(Data listing)
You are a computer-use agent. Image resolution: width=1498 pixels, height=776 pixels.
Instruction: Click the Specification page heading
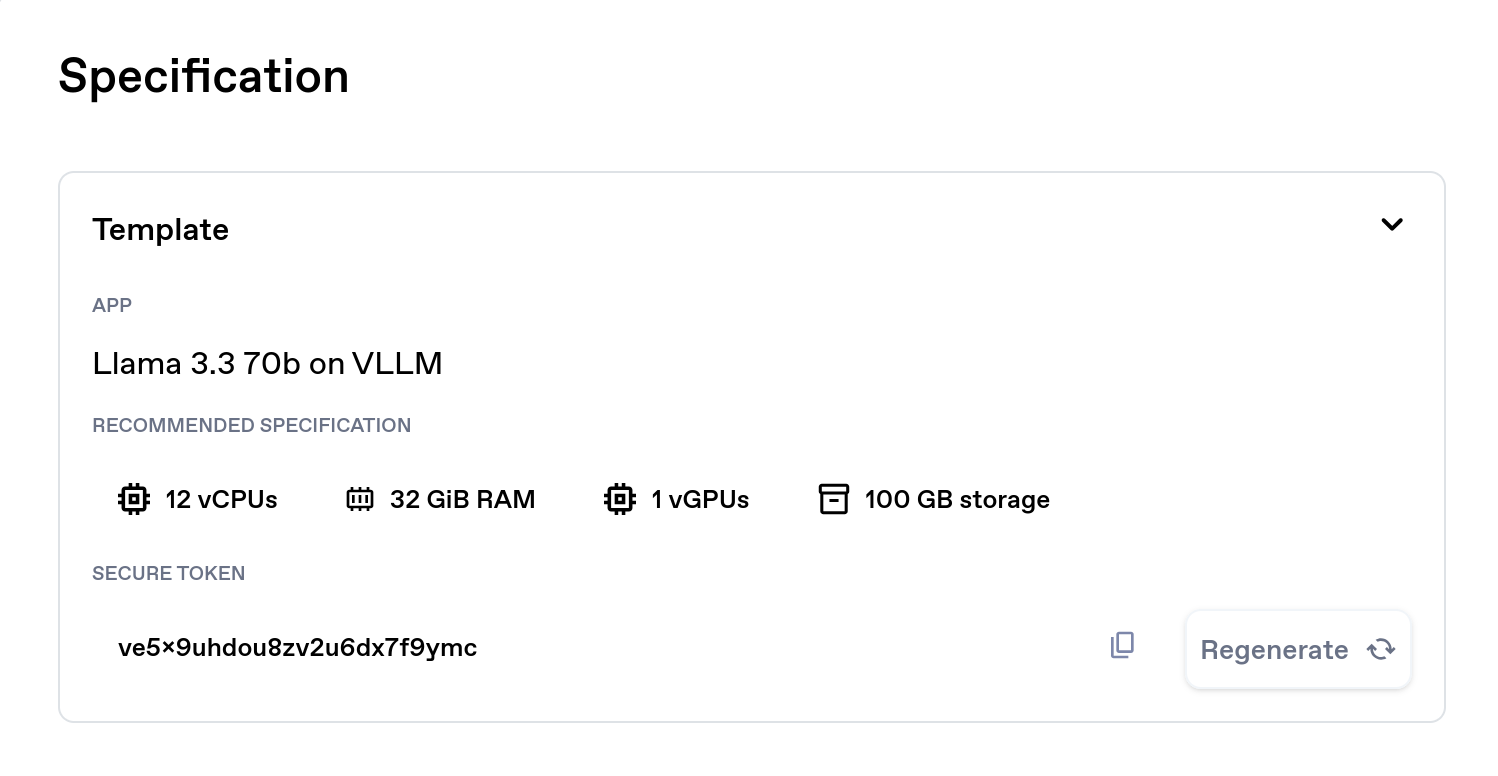(x=203, y=77)
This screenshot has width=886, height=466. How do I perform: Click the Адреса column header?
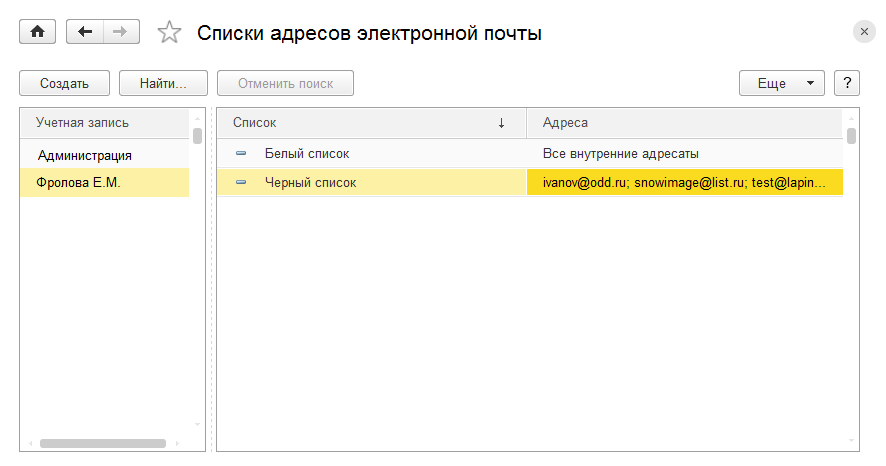[684, 122]
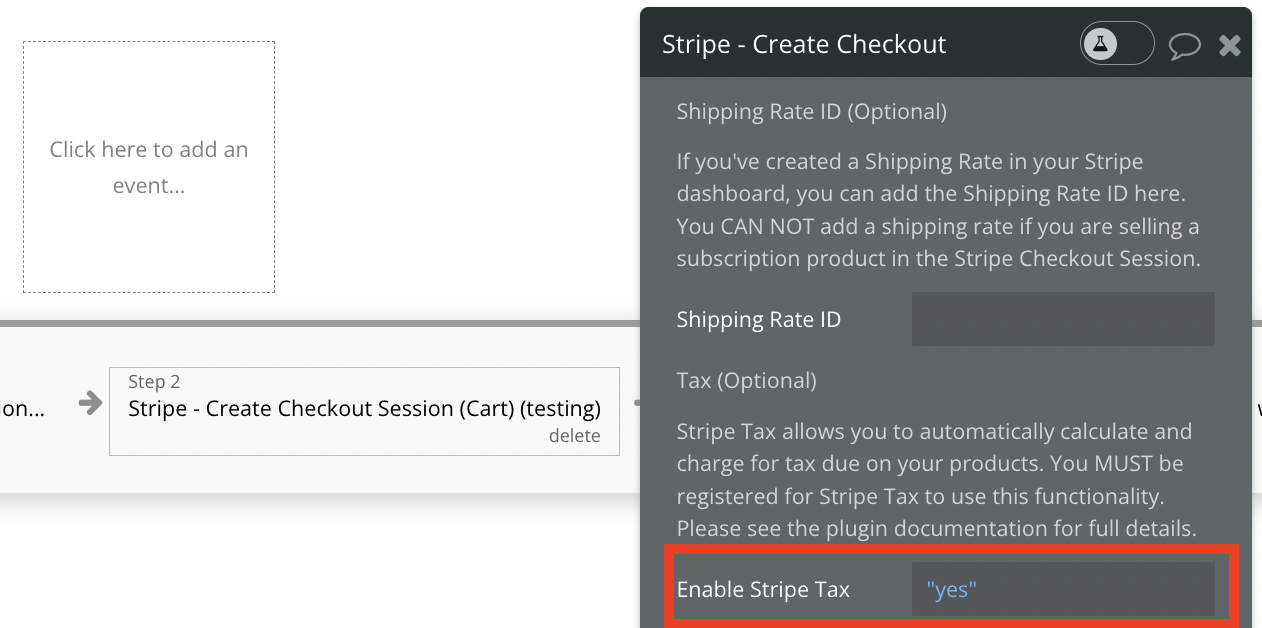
(End Data listing)
Your objective
Exclude the pictures and write out exactly the lines from the one holding "Instruction: Click the" through the end of the entries, inclusive, and only those.

Output
Instruction: Click the Specification page heading
(x=203, y=77)
This screenshot has width=886, height=466. How do I perform: Click the Адреса column header?
[684, 122]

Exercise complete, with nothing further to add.